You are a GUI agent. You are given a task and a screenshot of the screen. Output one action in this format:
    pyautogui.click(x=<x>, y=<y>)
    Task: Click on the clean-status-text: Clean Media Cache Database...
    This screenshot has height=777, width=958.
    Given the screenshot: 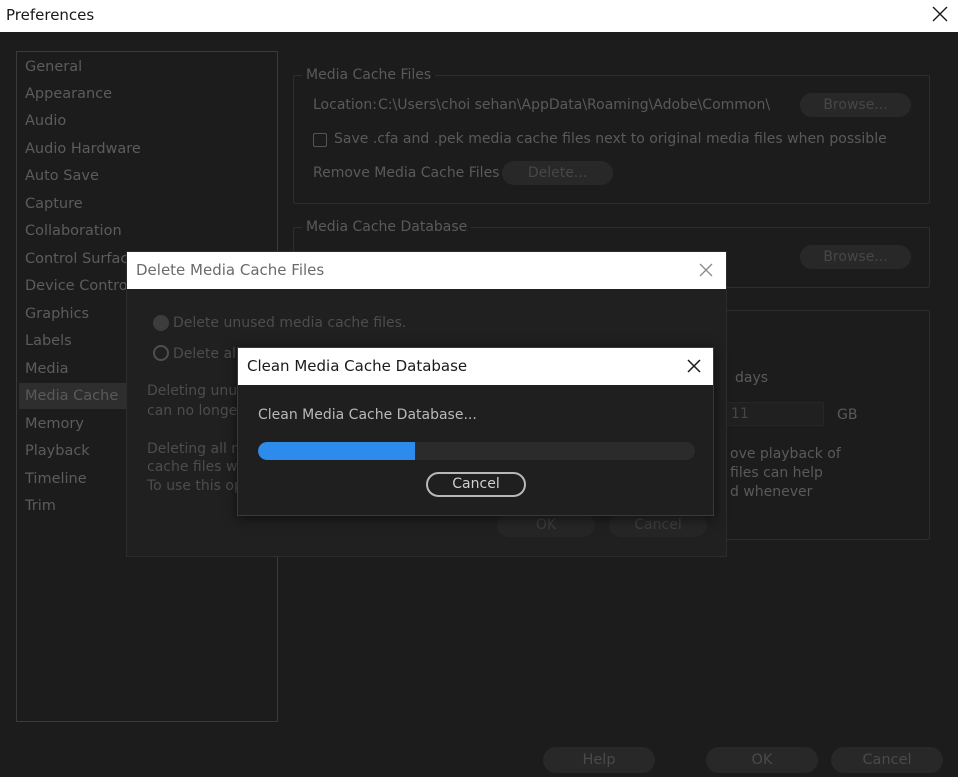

· · ·

__EXERCISE BRIEF__:
Retype the material above line for line, without changing any wording, and omit the picture.

__PROBLEM SOLUTION__:
You are a GUI agent. You are given a task and a screenshot of the screen. Output one action in this format:
    pyautogui.click(x=<x>, y=<y>)
    Task: Click on the clean-status-text: Clean Media Cache Database...
    This screenshot has height=777, width=958.
    Given the screenshot: 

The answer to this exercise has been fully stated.